COVID-19: USFDA updates about supply chain effect on medicines, devices and PPE
A manufacturer has alerted that a shortage of a human drug that was recently added to the drug shortages list.
FDA has been closely monitoring the supply chain with the expectation that the COVID-19 outbreak would likely impact the medical product supply chain, including potential disruptions to supply or shortages of critical medical products in the U.S.
A manufacturer has alerted that a shortage of a human drug that was recently added to the drug shortages list. The manufacturer just notified us that this shortage is related to a site affected by a coronavirus. The shortage is due to an issue with the manufacturing of an active pharmaceutical ingredient used in the drug.
" It is important to note that there are other alternatives that can be used by patients. We are working with the manufacturer as well as other manufacturers to mitigate the shortage. We will do everything possible to mitigate the shortage," the USFDA stated in its release
FDA further informed that since January 24, it has been in touch with more than 180 manufacturers of human drugs, not only to remind them of applicable legal requirements for notifying the FDA of any anticipated supply disruptions but also asking them to evaluate their entire supply chain, including active pharmaceutical ingredients (the main ingredient in the drug and part that produces the intended effects, e.g., acetaminophen) and other components manufactured in China.
"As part of our efforts, the FDA has identified about 20 other drugs, which solely source their active pharmaceutical ingredients or finished drug products from China. We have been in contact with those firms to assess whether they face any drug shortage risks due to the outbreak. None of these firms has reported any shortage to date. Also, these drugs are considered non-critical drugs," the regulator stated
FDA: "We will remain in contact with manufacturers so that we can continue to assist them with any potential issues in the fastest way"
On the issue of medical devices, it stated that it aware of 63 manufacturers which represent 72 facilities in China that produce essential medical devices; FDA has contacted all of them. Essential devices are those that may be prone to a potential shortage if there is a supply disruption.
"FDA is aware that several of these facilities in China are adversely affected by COVID-19, citing workforce challenges, including the necessary quarantine of workers.

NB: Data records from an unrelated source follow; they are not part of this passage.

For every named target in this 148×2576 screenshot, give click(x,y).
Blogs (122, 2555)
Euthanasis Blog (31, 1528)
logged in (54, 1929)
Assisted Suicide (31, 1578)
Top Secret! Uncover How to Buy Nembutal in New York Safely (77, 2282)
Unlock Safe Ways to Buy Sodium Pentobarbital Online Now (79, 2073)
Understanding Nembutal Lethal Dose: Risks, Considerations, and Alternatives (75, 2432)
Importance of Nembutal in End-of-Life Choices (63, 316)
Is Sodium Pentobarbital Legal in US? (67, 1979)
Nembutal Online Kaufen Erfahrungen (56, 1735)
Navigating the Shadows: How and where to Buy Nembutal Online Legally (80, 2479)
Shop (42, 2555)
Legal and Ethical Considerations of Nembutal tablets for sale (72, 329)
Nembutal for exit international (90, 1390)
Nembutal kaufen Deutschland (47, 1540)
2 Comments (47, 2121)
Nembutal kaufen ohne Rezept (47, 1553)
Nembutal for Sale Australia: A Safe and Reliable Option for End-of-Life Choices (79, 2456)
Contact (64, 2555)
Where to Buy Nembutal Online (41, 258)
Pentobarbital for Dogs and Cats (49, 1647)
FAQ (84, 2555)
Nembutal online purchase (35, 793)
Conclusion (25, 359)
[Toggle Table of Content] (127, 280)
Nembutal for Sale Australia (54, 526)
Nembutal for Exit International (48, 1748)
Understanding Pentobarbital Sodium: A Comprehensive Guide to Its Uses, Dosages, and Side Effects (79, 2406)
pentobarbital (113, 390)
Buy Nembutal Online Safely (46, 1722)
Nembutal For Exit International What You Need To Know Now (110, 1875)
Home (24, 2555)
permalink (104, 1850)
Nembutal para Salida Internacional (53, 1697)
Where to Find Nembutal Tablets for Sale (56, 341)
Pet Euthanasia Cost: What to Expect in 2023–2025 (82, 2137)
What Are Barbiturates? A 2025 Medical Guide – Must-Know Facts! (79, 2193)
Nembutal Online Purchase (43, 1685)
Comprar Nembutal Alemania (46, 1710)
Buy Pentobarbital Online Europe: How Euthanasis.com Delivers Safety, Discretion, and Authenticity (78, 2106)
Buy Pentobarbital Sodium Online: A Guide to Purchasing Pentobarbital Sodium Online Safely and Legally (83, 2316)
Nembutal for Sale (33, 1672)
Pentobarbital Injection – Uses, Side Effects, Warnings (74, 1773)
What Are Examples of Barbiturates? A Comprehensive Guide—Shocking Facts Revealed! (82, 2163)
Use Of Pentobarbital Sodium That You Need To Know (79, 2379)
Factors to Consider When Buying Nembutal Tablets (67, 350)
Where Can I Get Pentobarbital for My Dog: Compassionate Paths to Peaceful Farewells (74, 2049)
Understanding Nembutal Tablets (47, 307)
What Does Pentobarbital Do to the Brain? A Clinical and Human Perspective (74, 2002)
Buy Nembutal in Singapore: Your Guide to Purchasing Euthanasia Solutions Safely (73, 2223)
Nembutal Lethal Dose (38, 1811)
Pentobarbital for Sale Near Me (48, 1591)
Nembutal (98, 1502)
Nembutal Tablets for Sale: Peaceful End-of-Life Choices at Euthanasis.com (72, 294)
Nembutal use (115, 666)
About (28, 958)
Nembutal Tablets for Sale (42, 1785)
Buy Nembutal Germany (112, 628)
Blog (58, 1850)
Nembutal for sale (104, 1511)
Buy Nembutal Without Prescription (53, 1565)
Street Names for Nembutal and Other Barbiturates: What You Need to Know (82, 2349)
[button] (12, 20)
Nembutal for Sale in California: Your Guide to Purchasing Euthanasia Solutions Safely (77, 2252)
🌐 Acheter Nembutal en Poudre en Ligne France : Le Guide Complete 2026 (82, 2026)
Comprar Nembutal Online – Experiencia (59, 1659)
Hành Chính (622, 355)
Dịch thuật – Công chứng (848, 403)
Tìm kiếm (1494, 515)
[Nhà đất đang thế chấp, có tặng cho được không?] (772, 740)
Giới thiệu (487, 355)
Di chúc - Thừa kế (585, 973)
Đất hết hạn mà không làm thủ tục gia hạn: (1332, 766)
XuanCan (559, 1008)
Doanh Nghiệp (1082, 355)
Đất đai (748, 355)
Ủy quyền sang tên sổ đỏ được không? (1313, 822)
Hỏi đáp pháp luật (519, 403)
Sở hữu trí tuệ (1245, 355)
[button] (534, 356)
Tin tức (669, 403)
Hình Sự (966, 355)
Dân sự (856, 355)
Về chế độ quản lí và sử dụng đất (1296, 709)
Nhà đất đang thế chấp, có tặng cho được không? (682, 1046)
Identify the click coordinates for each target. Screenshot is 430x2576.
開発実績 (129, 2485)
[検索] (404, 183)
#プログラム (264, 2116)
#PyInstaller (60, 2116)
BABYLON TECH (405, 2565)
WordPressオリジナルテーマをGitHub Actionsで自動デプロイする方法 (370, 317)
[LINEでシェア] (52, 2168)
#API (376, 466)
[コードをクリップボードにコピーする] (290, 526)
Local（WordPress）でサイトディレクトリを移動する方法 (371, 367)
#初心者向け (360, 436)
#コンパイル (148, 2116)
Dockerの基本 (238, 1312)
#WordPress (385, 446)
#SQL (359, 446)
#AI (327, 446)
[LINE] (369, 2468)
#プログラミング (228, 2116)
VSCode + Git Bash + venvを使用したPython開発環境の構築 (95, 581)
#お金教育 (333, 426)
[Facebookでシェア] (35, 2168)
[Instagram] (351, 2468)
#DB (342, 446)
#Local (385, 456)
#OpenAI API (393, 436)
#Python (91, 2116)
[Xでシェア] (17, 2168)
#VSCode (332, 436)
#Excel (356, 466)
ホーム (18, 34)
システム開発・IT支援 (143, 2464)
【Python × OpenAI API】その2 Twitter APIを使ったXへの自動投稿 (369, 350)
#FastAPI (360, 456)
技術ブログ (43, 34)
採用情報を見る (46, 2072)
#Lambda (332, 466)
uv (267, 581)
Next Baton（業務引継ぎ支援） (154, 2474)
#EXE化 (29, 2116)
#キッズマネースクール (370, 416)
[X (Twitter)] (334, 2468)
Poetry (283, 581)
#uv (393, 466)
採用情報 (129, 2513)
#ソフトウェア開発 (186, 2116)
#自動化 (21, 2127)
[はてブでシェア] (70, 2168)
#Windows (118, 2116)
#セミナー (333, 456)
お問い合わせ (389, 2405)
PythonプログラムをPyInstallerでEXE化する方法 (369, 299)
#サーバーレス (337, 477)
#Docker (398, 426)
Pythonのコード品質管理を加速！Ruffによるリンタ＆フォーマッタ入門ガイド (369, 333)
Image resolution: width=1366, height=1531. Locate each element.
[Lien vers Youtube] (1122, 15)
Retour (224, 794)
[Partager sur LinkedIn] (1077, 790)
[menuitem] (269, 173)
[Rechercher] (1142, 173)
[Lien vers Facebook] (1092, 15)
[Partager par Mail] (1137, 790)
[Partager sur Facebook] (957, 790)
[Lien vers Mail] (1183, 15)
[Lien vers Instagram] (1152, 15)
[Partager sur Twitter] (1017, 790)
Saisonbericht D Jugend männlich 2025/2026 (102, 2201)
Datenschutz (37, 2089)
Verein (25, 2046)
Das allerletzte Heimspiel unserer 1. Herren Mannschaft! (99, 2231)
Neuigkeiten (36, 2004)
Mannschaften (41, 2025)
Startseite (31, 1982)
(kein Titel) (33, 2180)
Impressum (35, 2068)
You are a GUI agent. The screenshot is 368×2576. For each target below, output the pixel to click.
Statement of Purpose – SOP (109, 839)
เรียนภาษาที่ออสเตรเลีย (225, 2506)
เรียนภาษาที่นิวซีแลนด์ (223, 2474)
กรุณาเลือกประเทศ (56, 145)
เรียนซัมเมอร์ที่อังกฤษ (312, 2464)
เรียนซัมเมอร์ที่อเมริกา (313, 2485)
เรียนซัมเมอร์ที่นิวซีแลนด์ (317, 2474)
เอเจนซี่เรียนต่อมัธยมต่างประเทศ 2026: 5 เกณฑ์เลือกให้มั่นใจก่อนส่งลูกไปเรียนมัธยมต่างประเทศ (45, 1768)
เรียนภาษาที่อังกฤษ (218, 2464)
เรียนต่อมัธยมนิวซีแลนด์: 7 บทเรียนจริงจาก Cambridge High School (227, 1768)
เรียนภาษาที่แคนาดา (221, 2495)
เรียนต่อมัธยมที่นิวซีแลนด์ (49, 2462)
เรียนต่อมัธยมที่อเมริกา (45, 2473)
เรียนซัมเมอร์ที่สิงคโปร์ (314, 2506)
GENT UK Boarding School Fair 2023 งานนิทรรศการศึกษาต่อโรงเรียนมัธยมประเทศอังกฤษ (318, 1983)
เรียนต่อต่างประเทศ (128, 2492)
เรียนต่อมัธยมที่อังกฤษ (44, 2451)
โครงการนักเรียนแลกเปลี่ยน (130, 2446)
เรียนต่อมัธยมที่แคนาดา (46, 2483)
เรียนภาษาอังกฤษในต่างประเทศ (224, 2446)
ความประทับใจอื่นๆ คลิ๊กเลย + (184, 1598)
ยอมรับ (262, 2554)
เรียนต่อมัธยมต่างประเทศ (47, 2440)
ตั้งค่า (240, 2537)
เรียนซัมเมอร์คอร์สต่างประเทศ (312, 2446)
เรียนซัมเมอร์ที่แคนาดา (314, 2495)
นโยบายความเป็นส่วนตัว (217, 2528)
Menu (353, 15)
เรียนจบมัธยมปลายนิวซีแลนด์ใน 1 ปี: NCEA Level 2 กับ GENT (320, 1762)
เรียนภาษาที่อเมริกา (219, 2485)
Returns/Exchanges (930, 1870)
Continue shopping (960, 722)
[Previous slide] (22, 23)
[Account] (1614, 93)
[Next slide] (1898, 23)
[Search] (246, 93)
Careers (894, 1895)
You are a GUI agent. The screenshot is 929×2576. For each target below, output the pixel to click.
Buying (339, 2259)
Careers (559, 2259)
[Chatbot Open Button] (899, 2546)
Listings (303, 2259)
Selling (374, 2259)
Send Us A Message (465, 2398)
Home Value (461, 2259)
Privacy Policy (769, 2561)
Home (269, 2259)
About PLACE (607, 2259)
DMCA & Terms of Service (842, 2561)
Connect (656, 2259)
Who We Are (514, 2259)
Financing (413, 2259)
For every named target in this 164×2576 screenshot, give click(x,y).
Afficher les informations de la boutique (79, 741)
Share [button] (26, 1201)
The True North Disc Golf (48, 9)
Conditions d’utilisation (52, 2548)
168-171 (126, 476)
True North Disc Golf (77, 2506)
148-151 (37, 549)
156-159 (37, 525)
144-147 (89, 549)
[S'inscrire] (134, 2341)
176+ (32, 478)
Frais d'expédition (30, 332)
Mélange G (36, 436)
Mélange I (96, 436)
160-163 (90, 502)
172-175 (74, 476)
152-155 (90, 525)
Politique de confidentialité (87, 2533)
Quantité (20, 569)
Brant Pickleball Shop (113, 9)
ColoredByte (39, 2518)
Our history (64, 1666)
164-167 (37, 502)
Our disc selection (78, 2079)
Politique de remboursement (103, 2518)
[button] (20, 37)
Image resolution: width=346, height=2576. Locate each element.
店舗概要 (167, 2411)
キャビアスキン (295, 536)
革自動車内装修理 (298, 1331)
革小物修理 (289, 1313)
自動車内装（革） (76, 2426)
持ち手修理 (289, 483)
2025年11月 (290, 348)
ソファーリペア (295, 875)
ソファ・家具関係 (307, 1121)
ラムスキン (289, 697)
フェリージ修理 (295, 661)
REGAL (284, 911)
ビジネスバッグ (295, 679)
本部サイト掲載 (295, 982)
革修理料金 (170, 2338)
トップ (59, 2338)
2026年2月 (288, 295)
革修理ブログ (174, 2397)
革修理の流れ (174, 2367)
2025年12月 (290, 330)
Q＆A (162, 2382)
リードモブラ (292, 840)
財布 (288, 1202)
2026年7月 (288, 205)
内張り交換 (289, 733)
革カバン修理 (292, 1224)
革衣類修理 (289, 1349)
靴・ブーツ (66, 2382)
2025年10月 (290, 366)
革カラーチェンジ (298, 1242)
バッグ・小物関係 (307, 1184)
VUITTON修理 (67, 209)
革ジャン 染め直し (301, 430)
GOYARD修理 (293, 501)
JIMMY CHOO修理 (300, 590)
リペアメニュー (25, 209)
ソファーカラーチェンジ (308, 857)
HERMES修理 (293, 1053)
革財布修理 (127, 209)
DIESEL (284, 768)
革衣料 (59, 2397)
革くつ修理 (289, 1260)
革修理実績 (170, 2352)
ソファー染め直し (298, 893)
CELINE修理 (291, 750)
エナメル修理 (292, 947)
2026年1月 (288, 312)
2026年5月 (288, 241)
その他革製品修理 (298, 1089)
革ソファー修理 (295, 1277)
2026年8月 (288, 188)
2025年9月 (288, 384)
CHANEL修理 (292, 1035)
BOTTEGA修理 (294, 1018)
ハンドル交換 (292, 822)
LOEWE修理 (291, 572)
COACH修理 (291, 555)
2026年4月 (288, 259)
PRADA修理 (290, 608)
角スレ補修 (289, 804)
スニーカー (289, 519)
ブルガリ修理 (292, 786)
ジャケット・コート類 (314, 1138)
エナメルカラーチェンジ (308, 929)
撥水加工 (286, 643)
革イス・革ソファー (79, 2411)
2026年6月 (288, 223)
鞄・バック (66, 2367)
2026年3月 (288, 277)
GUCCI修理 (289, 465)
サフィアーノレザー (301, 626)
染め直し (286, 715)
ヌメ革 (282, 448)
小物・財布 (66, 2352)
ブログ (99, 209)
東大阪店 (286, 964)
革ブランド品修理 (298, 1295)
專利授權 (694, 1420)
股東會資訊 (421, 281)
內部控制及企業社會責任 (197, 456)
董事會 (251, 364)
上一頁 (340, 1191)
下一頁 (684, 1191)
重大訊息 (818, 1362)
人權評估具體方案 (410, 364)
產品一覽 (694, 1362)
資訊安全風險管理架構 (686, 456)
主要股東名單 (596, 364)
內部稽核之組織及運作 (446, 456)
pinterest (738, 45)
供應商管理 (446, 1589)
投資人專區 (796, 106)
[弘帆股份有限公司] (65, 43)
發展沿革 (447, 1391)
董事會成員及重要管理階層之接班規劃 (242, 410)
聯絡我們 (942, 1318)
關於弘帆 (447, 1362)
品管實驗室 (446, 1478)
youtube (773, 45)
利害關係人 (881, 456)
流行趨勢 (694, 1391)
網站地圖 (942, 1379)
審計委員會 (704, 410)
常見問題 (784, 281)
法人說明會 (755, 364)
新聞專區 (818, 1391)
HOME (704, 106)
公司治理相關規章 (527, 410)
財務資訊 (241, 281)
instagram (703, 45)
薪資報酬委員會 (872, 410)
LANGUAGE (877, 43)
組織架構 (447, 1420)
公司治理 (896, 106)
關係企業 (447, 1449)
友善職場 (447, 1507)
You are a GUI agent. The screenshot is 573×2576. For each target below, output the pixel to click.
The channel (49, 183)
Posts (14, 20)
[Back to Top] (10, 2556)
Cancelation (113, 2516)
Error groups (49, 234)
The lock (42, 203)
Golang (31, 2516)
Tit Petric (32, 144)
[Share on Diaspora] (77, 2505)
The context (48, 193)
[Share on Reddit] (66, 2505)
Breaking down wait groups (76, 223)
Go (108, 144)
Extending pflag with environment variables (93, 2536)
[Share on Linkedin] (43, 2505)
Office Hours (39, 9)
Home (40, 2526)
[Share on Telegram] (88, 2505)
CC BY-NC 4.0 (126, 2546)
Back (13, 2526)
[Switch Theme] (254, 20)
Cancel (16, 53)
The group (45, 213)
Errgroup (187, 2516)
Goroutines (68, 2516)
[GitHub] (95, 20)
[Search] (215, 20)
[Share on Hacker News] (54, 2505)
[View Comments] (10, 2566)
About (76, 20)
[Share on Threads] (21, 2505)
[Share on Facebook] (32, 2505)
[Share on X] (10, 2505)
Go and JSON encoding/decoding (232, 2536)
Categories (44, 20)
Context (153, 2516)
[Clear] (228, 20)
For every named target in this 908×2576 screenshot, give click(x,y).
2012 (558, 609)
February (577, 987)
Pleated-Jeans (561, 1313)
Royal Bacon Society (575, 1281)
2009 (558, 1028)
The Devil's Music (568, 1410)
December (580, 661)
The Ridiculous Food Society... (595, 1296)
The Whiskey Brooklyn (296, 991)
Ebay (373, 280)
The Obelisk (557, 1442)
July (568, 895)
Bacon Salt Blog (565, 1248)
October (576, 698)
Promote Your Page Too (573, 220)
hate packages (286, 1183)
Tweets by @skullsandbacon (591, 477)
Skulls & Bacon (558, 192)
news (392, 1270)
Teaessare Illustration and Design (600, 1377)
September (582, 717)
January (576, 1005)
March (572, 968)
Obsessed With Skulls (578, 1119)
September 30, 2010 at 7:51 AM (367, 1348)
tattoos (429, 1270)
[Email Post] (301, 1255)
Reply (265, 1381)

While the FDA continues to assess whether manufacturing disruptions will affect overall market availability of these products, there are currently no reported shortages for these types of medical devices within the U.S. market." the FDA stated
Regarding personal protective equipment—surgical gowns, gloves, masks, respirator protective devices, or other medical equipment designed to protect the wearer from injury or the spread of infection or illness, the FDA stated that is currently not aware of specific widespread shortages of medical devices, but we are aware of reports from CDC and other U.S. partners of the increased ordering of a range of human medical products through distributors as some healthcare facilities in the U.S. are preparing for potential needs if the outbreak becomes severe.
The FDA is not aware of any cellular or gene therapies that are made in China for the U.S. market. There are no shortages of biologics to report at this time.
The potential for transmission of COVID-19 by blood and blood components is unknown at this time; however, respiratory viruses, in general, are not known to be transmitted by blood transfusion. Further, there have been no reported cases of transfusion-transmitted COVID-19.
The FDA has made information available to blood establishments and to establishments that manufacture human cells, tissues, or cellular or tissue-based products that may wish to consider additional donor screening measures in response to the COVID-19 outbreak.